From left, actors Teryn Macallan and Logan Gould perform a scene in the dystopian drama “Days of August.” Most of the actors and crew were students at the University of North Carolina School of the Arts in Winston-Salem. (Image courtesy Luca Huff)

Huff said the film’s microbudget is evident from watching it, but he is proud that the students were able to make a full-length drama that was released commercially on video for anyone to watch. The film can be rented for $1.99 on Amazon or viewed for free with ads on the streaming service Tubi, among other options.

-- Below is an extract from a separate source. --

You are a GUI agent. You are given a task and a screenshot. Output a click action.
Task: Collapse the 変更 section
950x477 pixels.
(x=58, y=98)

“I’ve often described it as sort of like ‘Romeo and Juliet’ if it were set in the world of ‘The Hunger Games,'” Huff said. “That sets the expectations a little high, honestly.”

Huff said he has never been to Maine’s real-life Harpswell, but would love to visit someday. He now lives in New York City and runs a small production company called 1716 Digital. He is currently promoting a new film called “Space Cowboy,” a sobering look at drug addiction made by many of the same cast and crew members from “Days of August.”

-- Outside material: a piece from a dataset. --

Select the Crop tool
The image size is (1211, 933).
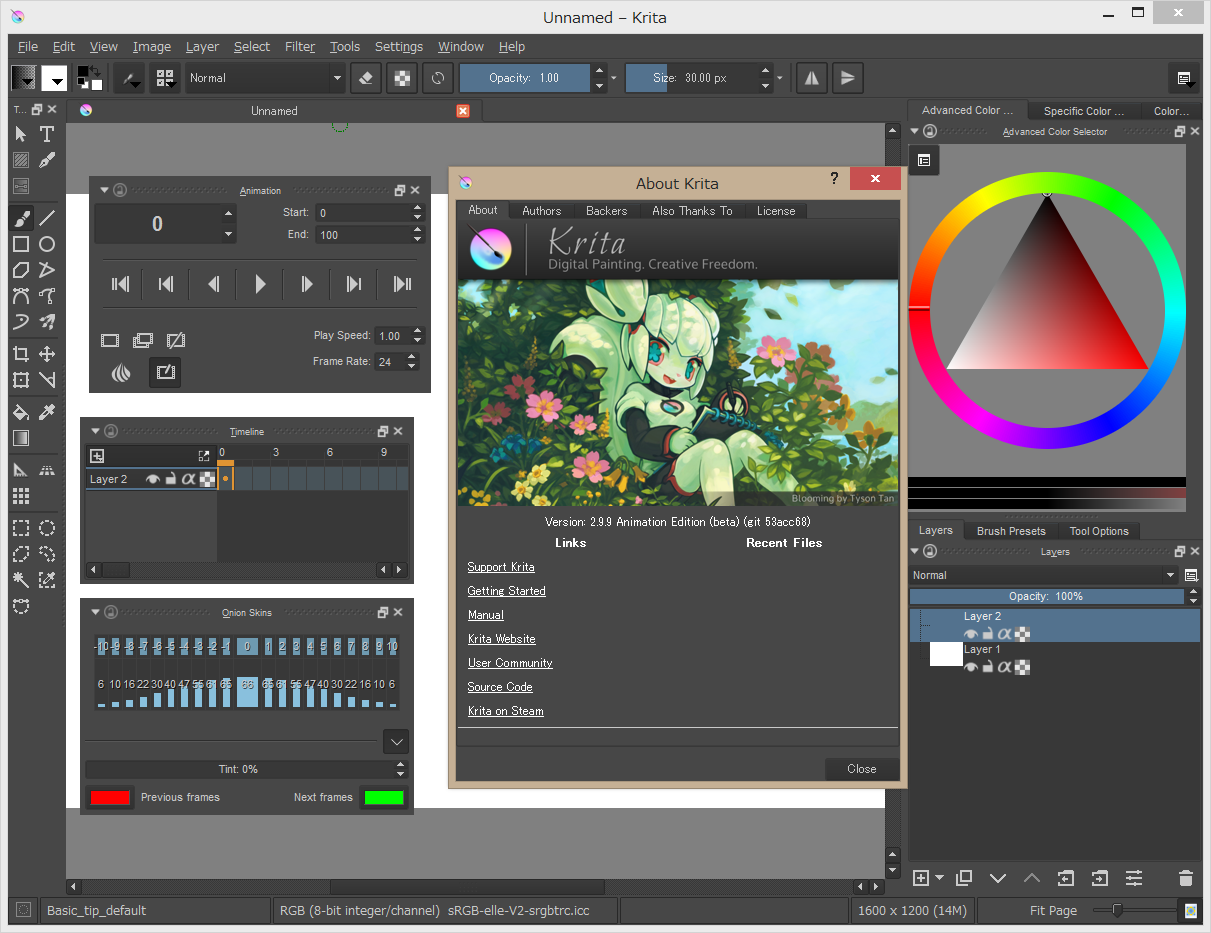click(x=20, y=353)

From left, actors Santiago Sepulveda and Lucas Bradanini perform a scene in the microbudget drama “Days of August.” The story takes place in a dystopian alternate reality in which fascistic elites persecute and oppress the lower class. (Image courtesy Luca Huff)

“Days of August” was directed by Mackenzie Marstellar and written by Sophie Montgomery and James Knowles, who served as co-director of photography with Joshua Campbell.

On Letterboxd, a movie-focused social media platform, Knowles said he was still amazed by what the young filmmakers had achieved.

“‘Days Of August’ isn’t a masterpiece — far from it. I’d do 10 trillion things differently if I had to work on it now. I’d bet my kidneys that anyone involved in it, in any capacity, would say the same thing,” he wrote. “However, it is an excellent tribute to the spirit of true no-budget indie filmmaking (dare I say student filmmaking). It should be watched, listened to, and understood within the context of the artistic world it was created in, and created for — that being, young people staring up at the immensity of Hollywood with bated breath, hoping to one day become a part of the magic show.”